I was going to write something else for Easter. I was going to tell you a few stories from around the U.S.
Like the church ladies who once hid 700 Easter eggs for a community church in Texas, and accidentally forgot to fill them with candy. If you can just imagine.
Then I was going to close by reminding everyone to fill their eggs with candy before they hide them.
But something happened to me. During my research for this column I fell into a wormhole. I came across more Easter stories than I could shake a bunny at. Which led to more stories. And more stories.
As of now, I have been reading for several hours and my eyes hurt.
Some of these stories were emails.
Like the email I got about a Connecticut woman who, for Good Friday, read an Easter story to her grandkids via video phone call. Quarantine style. The old woman did it cheerfully, even though she is in hospice care. Her hospice nurse held the phone.
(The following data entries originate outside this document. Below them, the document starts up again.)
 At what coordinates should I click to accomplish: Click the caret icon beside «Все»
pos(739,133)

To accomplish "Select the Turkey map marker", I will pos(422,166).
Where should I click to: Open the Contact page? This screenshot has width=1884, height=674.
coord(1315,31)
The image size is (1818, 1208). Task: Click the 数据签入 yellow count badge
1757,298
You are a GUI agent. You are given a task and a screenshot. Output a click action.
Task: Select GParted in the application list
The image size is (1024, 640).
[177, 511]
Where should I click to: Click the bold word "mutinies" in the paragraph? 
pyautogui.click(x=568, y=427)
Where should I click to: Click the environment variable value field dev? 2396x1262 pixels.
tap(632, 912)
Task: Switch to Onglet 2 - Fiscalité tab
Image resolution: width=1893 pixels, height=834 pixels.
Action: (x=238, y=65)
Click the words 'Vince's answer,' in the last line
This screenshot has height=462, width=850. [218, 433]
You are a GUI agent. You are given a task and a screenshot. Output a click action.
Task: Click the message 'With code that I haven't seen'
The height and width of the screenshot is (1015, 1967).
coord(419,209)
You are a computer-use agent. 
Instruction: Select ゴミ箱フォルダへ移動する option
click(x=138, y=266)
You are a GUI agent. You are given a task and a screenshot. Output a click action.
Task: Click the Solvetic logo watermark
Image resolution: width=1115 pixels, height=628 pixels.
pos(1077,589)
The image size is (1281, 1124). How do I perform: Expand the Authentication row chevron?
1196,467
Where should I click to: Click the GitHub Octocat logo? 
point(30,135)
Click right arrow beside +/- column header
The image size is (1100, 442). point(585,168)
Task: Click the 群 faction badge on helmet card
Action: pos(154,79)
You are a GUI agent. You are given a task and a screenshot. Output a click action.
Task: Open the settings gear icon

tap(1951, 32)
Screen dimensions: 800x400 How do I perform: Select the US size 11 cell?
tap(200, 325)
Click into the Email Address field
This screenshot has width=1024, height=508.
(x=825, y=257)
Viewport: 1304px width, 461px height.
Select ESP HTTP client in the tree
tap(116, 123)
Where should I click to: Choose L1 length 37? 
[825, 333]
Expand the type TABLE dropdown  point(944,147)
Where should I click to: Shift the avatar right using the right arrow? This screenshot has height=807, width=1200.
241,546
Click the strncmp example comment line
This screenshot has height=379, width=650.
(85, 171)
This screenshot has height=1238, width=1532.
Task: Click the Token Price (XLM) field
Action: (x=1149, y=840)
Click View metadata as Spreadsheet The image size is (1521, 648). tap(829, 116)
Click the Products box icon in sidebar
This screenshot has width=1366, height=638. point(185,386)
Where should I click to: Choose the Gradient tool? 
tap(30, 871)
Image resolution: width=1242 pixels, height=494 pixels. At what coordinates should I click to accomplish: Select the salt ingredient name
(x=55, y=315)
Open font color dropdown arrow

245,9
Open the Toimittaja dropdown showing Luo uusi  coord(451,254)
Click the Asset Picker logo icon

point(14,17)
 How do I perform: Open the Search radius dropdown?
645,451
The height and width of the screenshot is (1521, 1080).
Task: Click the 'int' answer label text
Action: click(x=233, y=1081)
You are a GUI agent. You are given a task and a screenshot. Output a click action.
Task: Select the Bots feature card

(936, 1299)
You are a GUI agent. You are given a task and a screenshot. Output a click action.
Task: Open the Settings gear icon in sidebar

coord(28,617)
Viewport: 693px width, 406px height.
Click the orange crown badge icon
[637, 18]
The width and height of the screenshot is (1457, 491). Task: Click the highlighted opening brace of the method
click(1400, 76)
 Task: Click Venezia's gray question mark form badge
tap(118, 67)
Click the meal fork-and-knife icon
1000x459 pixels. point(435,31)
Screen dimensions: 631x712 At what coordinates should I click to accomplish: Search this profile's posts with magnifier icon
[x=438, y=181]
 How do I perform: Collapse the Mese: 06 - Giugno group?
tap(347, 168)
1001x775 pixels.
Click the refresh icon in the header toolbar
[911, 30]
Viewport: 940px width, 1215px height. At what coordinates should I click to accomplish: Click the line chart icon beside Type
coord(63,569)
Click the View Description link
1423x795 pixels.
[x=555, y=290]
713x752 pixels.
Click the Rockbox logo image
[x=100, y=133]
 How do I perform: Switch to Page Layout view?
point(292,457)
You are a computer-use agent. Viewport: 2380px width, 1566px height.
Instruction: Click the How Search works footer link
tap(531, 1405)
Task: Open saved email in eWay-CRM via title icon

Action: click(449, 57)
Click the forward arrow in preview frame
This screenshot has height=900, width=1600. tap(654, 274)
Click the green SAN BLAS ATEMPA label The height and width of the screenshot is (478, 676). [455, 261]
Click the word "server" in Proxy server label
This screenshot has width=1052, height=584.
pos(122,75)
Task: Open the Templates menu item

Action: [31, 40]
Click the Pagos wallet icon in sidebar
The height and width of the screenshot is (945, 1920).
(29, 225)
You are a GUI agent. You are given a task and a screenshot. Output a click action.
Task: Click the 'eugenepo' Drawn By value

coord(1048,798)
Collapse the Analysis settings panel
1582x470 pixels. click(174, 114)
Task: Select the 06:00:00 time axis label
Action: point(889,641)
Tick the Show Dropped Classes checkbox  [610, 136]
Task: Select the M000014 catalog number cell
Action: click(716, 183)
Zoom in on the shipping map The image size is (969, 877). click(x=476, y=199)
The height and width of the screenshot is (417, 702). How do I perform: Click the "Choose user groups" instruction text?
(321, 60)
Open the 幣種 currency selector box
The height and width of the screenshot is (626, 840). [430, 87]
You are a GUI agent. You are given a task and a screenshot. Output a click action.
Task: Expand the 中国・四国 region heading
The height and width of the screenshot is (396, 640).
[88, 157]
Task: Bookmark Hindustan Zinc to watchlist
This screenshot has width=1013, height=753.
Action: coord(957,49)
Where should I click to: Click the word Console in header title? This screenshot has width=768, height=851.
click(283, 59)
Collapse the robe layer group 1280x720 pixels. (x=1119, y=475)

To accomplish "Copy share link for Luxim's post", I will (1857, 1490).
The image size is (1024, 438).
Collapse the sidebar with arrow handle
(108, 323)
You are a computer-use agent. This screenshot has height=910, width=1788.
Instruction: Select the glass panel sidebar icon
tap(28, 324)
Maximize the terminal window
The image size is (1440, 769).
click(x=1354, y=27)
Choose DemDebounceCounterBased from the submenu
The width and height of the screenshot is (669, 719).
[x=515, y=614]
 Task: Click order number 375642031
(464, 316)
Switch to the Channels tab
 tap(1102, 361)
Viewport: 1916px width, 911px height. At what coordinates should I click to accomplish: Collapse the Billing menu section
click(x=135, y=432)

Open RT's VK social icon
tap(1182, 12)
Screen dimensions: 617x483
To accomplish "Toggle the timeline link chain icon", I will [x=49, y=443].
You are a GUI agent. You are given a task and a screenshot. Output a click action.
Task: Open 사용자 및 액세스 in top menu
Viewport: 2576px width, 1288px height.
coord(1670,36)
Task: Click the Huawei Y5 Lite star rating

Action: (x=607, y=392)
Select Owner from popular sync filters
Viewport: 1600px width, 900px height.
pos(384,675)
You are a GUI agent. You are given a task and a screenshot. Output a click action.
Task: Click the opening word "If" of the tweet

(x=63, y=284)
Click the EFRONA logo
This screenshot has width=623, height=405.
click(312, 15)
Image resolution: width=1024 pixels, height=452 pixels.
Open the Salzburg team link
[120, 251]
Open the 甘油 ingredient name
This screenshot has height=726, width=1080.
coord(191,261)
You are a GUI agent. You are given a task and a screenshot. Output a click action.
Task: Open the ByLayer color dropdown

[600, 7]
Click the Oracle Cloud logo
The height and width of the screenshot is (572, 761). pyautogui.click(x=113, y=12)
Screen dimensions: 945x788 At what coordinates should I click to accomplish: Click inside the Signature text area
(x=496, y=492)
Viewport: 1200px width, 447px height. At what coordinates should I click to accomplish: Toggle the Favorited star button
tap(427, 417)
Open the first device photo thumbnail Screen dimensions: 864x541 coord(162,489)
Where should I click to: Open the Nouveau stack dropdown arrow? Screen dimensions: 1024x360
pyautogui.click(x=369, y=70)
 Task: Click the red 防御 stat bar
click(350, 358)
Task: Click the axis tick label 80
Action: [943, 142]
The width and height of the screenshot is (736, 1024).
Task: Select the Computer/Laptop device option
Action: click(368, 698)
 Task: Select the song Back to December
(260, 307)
I got an email about a 25-year-old woman who got married last week. Her father did the wedding via the internet. The couple has no marriage certificate yet since they are quarantining. But the young woman said, “We don’t know what tomorrow will bring, we wanted to face this together.”
Or how about historic tales of Easter? Such as the Easter of 1918. Now there was a real doozy.
To start with, over in Europe, The War to End All Wars was raging. And the outbreak of the Spanish Flu was in full swing, worldwide.
I read handwritten letters from soldiers, writing to loved ones. I bawled like a baby.
MARCH 31, 1918—“I miss you, oh dearest, this day feels empty without you beside me. I saw a train that was like an iron steed, I wish I could have been aboard and moving homeward…”
At the time the soldier wrote this, 20 million were dying from the war, and 50 million were dying from H1N1 across the globe. It was hell on earth. And I don’t mean that metaphorically.
“My dear Charles, I prepared four Easter pies this eve, but you were not here and I miss you… Your mother is still sick with fever… We are aimless without you.”
So 1918 was no day at the beach. I was reading about a guy who drove street cars in Seattle, handing out free homemade face masks to passengers to fight the flu.
And about Chicago, how families were tying white scarves to their front door knobs to alert the world they were infected. If the scarves stayed there too long, a neighbor called the undertaker.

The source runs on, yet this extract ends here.